## The problem
Reproduce verbatim the lines of the listing below, from the line with "Viewport: 1440px width, 811px height." through the line with "Action: (x=73, y=174)", including both.

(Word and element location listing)
◆ ◆ ◆ ◆

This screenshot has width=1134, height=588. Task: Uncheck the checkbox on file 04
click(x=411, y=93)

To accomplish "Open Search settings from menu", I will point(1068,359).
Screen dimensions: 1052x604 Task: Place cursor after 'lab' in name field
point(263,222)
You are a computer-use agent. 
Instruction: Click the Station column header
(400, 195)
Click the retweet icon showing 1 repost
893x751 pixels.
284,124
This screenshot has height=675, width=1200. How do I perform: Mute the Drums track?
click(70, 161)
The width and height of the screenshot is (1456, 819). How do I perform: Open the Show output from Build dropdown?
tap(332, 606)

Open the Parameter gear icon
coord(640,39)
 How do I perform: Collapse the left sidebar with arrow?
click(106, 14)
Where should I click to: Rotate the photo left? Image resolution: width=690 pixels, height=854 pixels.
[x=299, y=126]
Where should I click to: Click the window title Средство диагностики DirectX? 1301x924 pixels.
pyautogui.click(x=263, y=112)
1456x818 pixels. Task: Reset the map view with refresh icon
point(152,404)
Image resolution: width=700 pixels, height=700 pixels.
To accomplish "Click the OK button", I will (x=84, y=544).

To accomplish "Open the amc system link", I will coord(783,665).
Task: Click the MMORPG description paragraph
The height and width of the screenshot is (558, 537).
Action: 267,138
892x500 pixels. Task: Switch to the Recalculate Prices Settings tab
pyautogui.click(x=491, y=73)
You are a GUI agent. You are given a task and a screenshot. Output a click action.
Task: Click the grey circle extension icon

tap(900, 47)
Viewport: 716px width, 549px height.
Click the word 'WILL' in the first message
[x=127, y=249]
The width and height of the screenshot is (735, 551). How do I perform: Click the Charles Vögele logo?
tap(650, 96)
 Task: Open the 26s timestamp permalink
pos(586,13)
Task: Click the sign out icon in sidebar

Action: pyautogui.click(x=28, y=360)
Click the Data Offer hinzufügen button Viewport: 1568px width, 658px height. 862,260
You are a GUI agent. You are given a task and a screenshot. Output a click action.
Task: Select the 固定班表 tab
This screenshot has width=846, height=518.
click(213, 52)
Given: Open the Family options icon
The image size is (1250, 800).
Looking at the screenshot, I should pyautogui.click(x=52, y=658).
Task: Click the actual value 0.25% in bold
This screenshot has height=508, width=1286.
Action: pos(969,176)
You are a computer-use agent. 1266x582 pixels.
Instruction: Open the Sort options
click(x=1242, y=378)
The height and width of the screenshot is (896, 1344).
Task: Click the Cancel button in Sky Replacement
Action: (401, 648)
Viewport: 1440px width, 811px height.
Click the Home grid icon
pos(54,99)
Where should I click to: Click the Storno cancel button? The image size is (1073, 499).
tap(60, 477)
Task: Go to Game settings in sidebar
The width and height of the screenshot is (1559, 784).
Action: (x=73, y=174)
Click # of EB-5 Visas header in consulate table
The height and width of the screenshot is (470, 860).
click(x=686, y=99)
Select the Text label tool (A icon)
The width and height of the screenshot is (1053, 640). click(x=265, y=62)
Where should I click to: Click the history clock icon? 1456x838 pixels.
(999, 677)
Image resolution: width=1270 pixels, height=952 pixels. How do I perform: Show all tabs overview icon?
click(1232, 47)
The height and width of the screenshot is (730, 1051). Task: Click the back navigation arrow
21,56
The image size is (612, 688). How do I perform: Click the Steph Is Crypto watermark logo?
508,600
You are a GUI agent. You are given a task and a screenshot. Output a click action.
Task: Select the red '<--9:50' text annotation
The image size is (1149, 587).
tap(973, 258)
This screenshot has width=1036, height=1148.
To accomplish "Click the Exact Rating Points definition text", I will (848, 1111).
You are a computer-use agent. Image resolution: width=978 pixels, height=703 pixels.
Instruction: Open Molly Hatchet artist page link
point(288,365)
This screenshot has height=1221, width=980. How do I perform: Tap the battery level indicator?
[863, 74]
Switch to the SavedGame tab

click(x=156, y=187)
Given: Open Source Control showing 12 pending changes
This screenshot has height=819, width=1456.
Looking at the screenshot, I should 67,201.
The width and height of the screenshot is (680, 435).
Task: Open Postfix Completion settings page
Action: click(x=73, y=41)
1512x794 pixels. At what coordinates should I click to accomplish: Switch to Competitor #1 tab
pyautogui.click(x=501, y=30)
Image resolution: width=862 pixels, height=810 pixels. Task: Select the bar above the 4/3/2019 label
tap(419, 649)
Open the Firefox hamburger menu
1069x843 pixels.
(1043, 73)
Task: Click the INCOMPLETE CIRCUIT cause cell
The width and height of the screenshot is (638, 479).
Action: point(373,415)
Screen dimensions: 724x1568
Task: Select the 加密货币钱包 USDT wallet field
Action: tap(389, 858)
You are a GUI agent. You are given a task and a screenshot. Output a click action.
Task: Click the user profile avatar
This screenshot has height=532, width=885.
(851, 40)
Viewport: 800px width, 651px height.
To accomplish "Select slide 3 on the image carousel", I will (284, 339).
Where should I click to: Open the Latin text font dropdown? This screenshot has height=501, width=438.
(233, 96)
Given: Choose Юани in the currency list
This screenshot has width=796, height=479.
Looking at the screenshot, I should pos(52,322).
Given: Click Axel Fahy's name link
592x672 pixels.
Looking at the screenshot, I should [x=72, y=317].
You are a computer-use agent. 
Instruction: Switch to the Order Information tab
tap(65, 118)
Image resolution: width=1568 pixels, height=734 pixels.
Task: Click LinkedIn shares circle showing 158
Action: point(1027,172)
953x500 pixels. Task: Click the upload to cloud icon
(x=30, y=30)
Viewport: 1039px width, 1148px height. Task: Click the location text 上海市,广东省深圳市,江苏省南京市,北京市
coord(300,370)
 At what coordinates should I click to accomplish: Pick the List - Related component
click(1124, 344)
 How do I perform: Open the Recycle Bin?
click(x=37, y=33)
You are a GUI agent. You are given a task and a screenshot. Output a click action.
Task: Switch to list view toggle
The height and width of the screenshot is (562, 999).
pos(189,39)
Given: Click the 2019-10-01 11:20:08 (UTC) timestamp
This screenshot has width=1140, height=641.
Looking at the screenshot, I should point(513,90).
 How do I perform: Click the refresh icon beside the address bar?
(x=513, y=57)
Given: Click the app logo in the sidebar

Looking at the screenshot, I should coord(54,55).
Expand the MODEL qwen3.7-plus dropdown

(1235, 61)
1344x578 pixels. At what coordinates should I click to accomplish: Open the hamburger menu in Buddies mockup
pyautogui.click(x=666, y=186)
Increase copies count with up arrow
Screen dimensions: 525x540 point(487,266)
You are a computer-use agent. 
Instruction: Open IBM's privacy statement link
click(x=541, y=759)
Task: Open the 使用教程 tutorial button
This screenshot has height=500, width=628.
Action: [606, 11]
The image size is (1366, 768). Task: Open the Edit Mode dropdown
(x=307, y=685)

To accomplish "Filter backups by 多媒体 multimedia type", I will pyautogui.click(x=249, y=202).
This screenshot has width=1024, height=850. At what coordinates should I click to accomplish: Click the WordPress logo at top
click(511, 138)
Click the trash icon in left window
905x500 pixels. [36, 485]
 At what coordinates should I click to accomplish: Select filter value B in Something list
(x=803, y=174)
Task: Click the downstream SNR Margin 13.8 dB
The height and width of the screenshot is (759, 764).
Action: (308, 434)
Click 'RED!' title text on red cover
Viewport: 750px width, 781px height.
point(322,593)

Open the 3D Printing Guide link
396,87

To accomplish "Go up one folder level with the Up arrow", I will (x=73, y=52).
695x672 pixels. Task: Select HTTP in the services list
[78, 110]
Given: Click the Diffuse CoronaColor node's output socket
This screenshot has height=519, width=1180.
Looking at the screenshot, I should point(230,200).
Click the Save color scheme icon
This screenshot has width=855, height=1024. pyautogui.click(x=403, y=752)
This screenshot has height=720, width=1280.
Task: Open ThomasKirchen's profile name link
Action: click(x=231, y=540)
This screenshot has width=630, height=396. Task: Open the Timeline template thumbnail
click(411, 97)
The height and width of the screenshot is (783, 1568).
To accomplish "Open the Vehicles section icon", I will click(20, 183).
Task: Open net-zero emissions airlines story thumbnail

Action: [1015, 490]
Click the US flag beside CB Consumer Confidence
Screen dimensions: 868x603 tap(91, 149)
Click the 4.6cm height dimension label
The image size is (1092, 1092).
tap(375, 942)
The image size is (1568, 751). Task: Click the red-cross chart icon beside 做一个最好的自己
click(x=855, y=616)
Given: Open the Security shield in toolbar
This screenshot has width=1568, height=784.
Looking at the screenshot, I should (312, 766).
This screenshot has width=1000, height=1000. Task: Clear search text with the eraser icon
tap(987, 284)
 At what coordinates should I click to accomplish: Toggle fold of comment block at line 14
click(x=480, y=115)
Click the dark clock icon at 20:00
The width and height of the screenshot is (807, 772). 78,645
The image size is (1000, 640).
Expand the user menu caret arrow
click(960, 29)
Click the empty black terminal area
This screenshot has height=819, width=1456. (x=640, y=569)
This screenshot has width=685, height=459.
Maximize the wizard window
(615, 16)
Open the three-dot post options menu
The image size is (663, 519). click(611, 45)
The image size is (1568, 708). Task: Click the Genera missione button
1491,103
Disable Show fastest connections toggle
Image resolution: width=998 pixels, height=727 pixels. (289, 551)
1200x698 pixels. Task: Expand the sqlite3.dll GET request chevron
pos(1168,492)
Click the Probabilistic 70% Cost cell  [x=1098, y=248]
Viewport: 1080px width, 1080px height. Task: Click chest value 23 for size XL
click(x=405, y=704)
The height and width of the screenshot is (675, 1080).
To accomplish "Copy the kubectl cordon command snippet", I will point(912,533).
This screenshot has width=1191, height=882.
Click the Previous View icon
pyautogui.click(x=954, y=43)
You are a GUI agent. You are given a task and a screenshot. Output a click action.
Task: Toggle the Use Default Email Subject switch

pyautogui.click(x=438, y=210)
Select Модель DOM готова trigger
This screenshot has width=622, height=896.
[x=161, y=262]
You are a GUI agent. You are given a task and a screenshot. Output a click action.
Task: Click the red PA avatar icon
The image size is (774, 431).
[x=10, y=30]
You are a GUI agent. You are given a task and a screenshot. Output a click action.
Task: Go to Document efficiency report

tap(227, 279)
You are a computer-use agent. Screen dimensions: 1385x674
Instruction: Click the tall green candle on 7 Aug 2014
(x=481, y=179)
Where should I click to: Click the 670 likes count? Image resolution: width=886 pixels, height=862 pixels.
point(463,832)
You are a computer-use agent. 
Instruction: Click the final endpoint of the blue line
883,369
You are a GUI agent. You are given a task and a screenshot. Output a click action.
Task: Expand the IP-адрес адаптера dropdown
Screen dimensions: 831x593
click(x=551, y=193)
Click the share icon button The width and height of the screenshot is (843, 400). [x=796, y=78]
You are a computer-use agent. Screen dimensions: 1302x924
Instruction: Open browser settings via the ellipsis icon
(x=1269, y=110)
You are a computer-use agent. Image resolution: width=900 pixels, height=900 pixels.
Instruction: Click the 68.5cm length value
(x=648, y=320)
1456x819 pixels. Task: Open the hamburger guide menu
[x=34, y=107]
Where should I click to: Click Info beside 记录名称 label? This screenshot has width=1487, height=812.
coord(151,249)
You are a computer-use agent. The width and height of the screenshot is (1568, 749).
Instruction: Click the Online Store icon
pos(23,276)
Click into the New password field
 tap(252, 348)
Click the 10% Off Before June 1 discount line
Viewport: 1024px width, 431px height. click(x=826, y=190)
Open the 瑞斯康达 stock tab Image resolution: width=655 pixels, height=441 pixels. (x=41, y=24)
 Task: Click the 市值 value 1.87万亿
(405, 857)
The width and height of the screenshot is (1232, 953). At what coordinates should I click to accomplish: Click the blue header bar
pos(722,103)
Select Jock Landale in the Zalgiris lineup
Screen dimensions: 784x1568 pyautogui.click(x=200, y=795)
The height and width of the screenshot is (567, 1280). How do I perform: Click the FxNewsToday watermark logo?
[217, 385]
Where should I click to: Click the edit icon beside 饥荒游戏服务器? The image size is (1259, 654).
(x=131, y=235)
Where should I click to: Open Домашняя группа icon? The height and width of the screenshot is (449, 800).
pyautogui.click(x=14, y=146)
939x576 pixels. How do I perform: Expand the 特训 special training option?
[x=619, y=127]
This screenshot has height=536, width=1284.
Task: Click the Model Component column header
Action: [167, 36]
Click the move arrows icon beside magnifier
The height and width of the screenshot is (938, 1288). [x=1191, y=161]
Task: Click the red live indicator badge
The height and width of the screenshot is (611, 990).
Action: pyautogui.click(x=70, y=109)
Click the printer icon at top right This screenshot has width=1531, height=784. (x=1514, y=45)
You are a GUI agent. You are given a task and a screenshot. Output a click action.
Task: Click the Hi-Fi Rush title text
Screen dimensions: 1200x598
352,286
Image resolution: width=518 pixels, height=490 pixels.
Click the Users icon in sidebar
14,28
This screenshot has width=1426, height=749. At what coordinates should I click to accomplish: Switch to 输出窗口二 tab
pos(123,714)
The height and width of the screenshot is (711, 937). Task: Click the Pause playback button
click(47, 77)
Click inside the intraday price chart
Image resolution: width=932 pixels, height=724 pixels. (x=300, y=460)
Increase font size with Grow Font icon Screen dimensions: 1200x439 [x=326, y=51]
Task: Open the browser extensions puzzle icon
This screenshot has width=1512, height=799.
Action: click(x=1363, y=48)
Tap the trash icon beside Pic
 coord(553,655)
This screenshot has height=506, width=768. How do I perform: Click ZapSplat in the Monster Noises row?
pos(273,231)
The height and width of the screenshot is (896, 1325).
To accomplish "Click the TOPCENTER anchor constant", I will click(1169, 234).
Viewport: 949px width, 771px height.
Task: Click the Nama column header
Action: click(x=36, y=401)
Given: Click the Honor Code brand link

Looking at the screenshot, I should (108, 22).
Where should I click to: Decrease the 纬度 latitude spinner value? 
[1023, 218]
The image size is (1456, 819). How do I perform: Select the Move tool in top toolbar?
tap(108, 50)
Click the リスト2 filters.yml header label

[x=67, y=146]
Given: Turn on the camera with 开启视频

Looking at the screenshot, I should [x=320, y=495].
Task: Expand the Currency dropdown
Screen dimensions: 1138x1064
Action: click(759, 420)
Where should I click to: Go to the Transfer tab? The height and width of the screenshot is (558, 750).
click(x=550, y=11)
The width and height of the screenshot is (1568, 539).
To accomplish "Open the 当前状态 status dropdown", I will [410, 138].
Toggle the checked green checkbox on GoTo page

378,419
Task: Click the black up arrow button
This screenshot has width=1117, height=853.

◆ ◆ ◆ ◆

## Output of the exercise
Viewport: 1440px width, 811px height.
Click the Home grid icon
pos(54,99)
Where should I click to: Click the Storno cancel button? The image size is (1073, 499).
tap(60, 477)
Task: Go to Game settings in sidebar
The width and height of the screenshot is (1559, 784).
Action: (x=73, y=174)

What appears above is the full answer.